Strata automatically identifies well-related documents such as daily drilling and completions reports, surveys, logs, and production reports for routing into a supercomputer, which deconstructs and maps the various feature components found in complex records, Perez said.

Sfile’s Virtual Well File graphed entirely by bots. Displayed are categories and files for a Newfield Exploration well in the SCOOP play of Oklahoma. Source: Sfile.


Once a document is deconstructed, its subcomponents are contextualized and forensically analyzed for key values or data points to further normalize understanding of what is captured in the document. Context is key, Perez said, recounting that “as recently as 2015, many people were still using drilling report templates to capture completions details. And the title of these documents would say ‘drilling reports.’” If the system does not understand what a completions report actually looks like, then it will miss this data.

“In other words, the computer reads complex documents like drilling and completion reports to extract and normalize a set of understandings in the form of high-grade data points used to feed into further machine learning modeling and analytic efforts,” he said. The multiple sets of indices that make up the engine are updated each day. All data can be searched and filtered within minutes.

User queries are similar to Google searches in which natural language processing is deployed to gain a seamless understanding of what the user is requesting. When it comes to operators accessing their big data, Perez said, “People really need search, and they need to be able to perform searches in a fast and rapid form. Because otherwise, from our perspective, if we don’t show some value very quickly, people basically get a little bit too frustrated with the time it would take to do that task.”

Sfile provides a graph representation of normalized features for categories such as wells, leases, units, and areas of interest, “with complete visibility to the data’s lineage,” Perez said.

Getting Sfile and its system off the ground in the oil and gas industry required patience through the crude market downturn and one big missed opportunity—the company ­successfully executed a proof of concept project with BP in 2015 with the possibility of a big contract afterward, but it fell through as the major was forced to slash its budget.

However, Perez and his team at the time also happened to be engaging with Newfield Exploration, which had just closed its Denver office and was merging its data into its office in The Woodlands, Texas. The two firms struck a deal where Sfile was allowed to mine Newfield’s data in exchange for a discounted fee, enabling Sfile to develop and hone its approach.

Sfile found that the amount of data owned by Newfield well-surpassed the operator’s expectations. Perez and his team then combed through Newfield’s entire reservoir dataset to extract and normalize data in an effort to improve reservoir models and understanding for drilling and completions. “We even built models, for instance, that tried to automatically identify errors in surveys so that we could find where the exact location of a wellbore is” during drilling.

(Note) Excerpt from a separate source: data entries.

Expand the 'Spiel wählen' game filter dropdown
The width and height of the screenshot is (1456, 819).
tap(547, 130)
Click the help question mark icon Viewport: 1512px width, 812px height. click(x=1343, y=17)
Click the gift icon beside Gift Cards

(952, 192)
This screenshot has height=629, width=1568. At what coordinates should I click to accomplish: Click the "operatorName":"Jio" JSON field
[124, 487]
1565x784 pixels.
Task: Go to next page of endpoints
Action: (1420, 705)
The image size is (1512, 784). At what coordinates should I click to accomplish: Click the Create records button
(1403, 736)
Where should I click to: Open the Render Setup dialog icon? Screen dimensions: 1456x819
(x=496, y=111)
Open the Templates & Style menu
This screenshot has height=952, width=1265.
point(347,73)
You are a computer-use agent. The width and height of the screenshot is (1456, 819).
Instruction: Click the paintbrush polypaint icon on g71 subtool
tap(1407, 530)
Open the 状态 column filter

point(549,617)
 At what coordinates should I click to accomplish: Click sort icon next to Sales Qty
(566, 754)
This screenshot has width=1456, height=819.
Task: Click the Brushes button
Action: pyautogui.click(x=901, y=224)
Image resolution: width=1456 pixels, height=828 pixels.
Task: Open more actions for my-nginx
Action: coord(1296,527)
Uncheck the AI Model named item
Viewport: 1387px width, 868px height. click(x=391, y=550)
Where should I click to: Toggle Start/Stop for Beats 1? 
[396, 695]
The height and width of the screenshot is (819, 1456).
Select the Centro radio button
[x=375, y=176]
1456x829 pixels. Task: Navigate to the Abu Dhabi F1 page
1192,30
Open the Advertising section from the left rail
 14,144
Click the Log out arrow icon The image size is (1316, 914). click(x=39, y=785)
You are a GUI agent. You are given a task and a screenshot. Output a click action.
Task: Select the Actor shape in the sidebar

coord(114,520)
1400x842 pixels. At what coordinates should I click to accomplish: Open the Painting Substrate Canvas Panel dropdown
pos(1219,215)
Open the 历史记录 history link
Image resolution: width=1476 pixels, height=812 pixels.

Development of Sfile’s data platform was also aided with operator data by way of University Lands, a Texas agency that manages the surface and mineral interests of 2.1 million acres of land for the state’s Permanent University Fund (PUF), of which the University of Texas and Texas A&M University are beneficiaries.

“This provided us access to the historical and current records provided by the 300-plus E&P operators on their leases and to 100-plus years of land records,” Perez said. “Needless to say, they were instrumental in advancing our [machine learning] models.”

With that data load, Sfile “built a system to identify, deconstruct, classify, and cluster all the terms and obligations for all historical lease and unit records,” he said. “And then we developed a huge multidimensional graph analysis to identify any historical breaches in compliance with continuous development agreements—all the way down to the original permit agreements issued in the 1920s.”

Perez and Sfile will have even more case studies and insights to report following their current work with three large independents, and the firm expects to engage with another five operators this year.